Казалось, что инспектор архиепископа особенно пристрастно относится к маленькому Пьетро. А лучше сказать, давняя неприязнь, которую он питал к отцу Верани, превращала любимца аббата в мишень для его нападок. Как только настоятель узнал о необыкновенных способностях Пьетро, он тут же запретил изображать что-либо на бумаге, дереве, холсте и тем более на стенах, арках и других поверхностях внутри Воспитательного дома. И разумеется, конфисковал все инструменты, которые могли бы сгодиться для подобных целей. Так и получилось, что стоило сестре Марии услышать голос Северо Сетимьо, она бросалась уничтожать все следы богомерзких упражнений Пьетро. Отец Верани самоотверженно старался отвлечь инспектора, чтобы дать монашке время очистить стены, спрятать самодельные инструменты маленького художника и вымыть ему руки, потому что грязь под ногтями неопровержимо свидетельствовала о совершенном преступлении. И все-таки, хотя у настоятеля не всегда получалось собрать достаточное количество улик, он знал, что отец Верани потакает рискованным занятиям Пьетро. И уж конечно, остаться совсем без наказания любимчику аббата никогда не удавалось.

Отец Верани понимал, что если какая-нибудь милосердная душа не сжалится над маленьким Пьетро и не возьмет его под свое покровительство, то, когда мальчик достигнет положенного возраста, Северо Сетимьо не колеблясь отправит его в Дом мертвецов.

 

III

В тот день, когда Франческо Монтерга впервые увидел любимца аббата, он никак не мог справиться с удивлением, наблюдая, с какой ловкостью малыш водит углем по холсту.
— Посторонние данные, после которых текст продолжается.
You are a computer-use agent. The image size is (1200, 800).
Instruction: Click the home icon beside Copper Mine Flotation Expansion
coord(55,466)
Мальчик встал, посмотрел на старого мастера и поклонился. Тогда отец Верани сделал ему едва заметный знак одним движением бровей. Не говоря ни слова, маленький Пьетро взял простой лист бумаги, вскарабкался на стул, встал на колени и оказался как раз вровень с поверхностью стола. Он вгляделся в лицо мастера, потом осмотрел его с головы до ног. Франческо Монтерга был человек внушительных размеров. Его обширный выдающийся живот несколько скрадывался за счет высокого роста. Огромная безволосая голова больше всего походила на глыбу полированного мрамора. Серая всклокоченная борода придавала ему благостный и одновременно пугающий вид. В целом внешность флорентийского мастера внушала почтение. Правда, этому облику лесовика-дровосека никак не соответствовали голос и мимика: говорил он тонким голоском, с какой-то жеманной интонацией. Его длинные худые пальцы все время находились в движении, а большие руки сопровождали каждое слово широким жестом. Если что-то приводило мастера в замешательство, он не мог удержаться от нервного подмигивания. И тогда его глубокие карие глаза наполнялись неуверенностью, взгляд становился робким и бегающим.
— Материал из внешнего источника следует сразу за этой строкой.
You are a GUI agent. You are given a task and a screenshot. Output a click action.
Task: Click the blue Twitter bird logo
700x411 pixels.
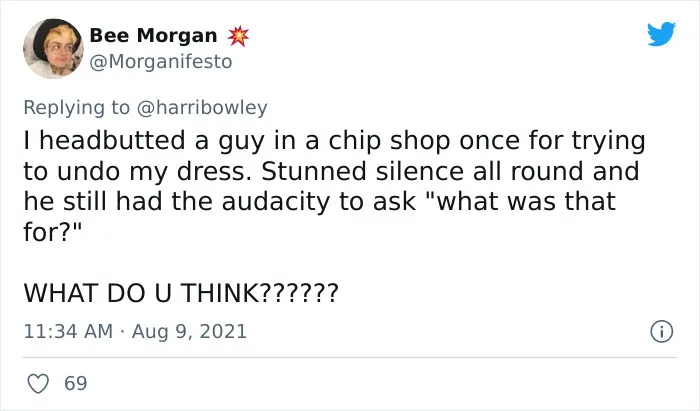661,33
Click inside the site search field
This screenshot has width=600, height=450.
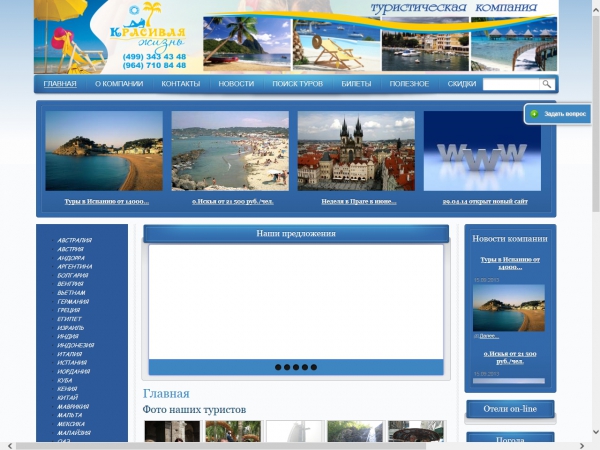(x=511, y=84)
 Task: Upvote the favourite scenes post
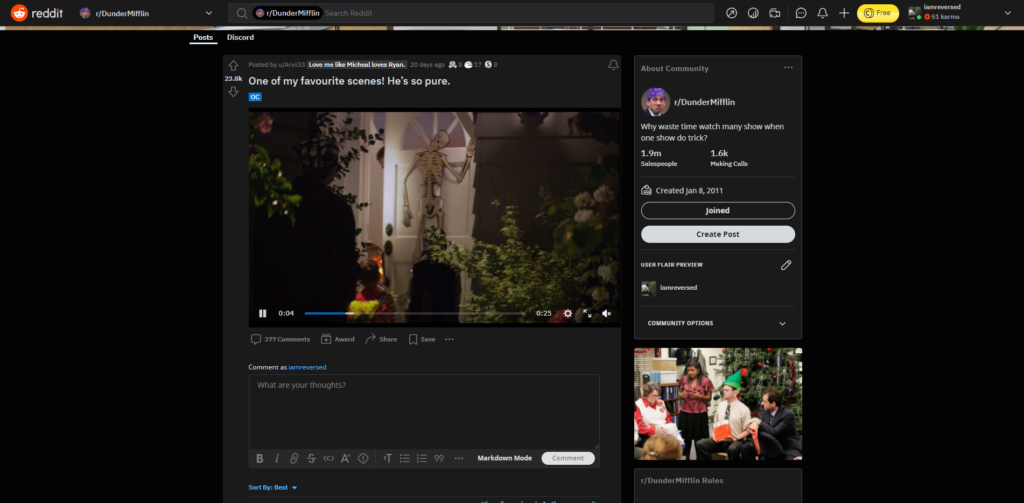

Именно так он и выглядел в тот момент, когда неожиданно для себя стал моделью для юного художника. Мальчик сжал уголь своими крошечными пальцами и приготовился к работе. Франческо Монтерга, побуждаемый нехорошим любопытством, резко мотнул головой и стал смотреть в другую сторону. Взгляд Пьетро сосредоточился на бумаге, лишь изредка мальчик поднимал глаза на мастера — казалось, перемена позы нисколько его не заботит. Раньше, чем свечка на столе успела догореть до конца, малыш уже закончил свой рисунок. Он спустился со стула, подошел к Монтерге, протянул ему листок и снова поклонился. Мастер посмотрел на портрет и подумал, что глядится в зеркало. Пьетро бросил на лист всего-навсего пригоршню штрихов, но этого оказалось достаточно, чтобы точно передать сходство с оригиналом. Под рисунком была выведена изящная надпись: «Francesco Monterga Florentinus Magister Magistral» . Сердце художника забилось чаще, и хотя Франческо Монтерга был мужчиной сильным и сдержанным, глядя на рисунок, он понял, что растроган. Никогда раньше не получал он подобных знаков внимания: ни один из его коллег не взял на себя труд создать его портрет. Да и сам художник ни разу не побаловал себя автопортретом. Поэтому вышло так, что он в первый раз видел свое лицо — если не считать отражения в треснувшем зеркале в его доме. И несмотря на то, что во Флоренции Франческо Монтерга был человеком с солидной репутацией, никто раньше не жаловал его титулом Magister Magistral. И теперь, созерцая свой портрет, художник впервые в жизни задумался о грядущем.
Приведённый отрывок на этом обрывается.